Synchrony stock (ticker: SYF) led the group, up 14% to $19.03. Discover stock (DFS) rose 11.4% to $41.71, while Capital One shares (COF) jumped 10.6%. By comparison, the PHLX/KBW Nasdaq Bank Index rose 8%, while the Dow was up 6.4%.
For all three, it was their highest close since March 13. Discover shares have gained every day this week, up 65% over the period. That’s its best four-day stretch on record, according to Dow Jones Market Data. The others are on a three-day streak.
The Senate passed a $2 trillion stimulus bill Wednesday night, giving the broader market a much-needed boost on Thursday. The gains continued even after the Labor Department said that 3.28 million Americans filed for unemployment last week. The stimulus bill, if approved by Congress, would temporarily improve unemployment benefits and expand them to include freelancers and gig economy workers.

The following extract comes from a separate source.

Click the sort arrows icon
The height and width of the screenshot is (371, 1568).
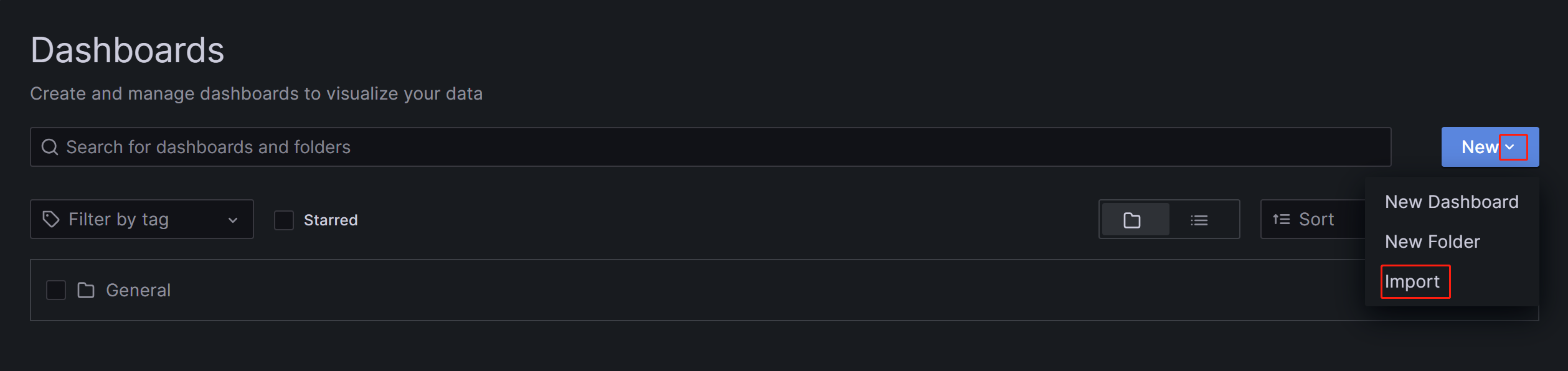point(1281,219)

And much of the relief for businesses comes in the form of loans, meaning banks will have a hand in the action. For the credit card companies, specifically, the relief means consumers will have more cash to make payments.
Just because Synchrony, Discover, and Capital One had a big day, doesn’t mean they are out of the woods. All three trail the PHLX/KBW Bank Index in 2020, which is down 38% year to date. At current levels, Capital One is still on pace for its worst month since January 2009. March would be both Discover’s and Synchrony’s worst month on record.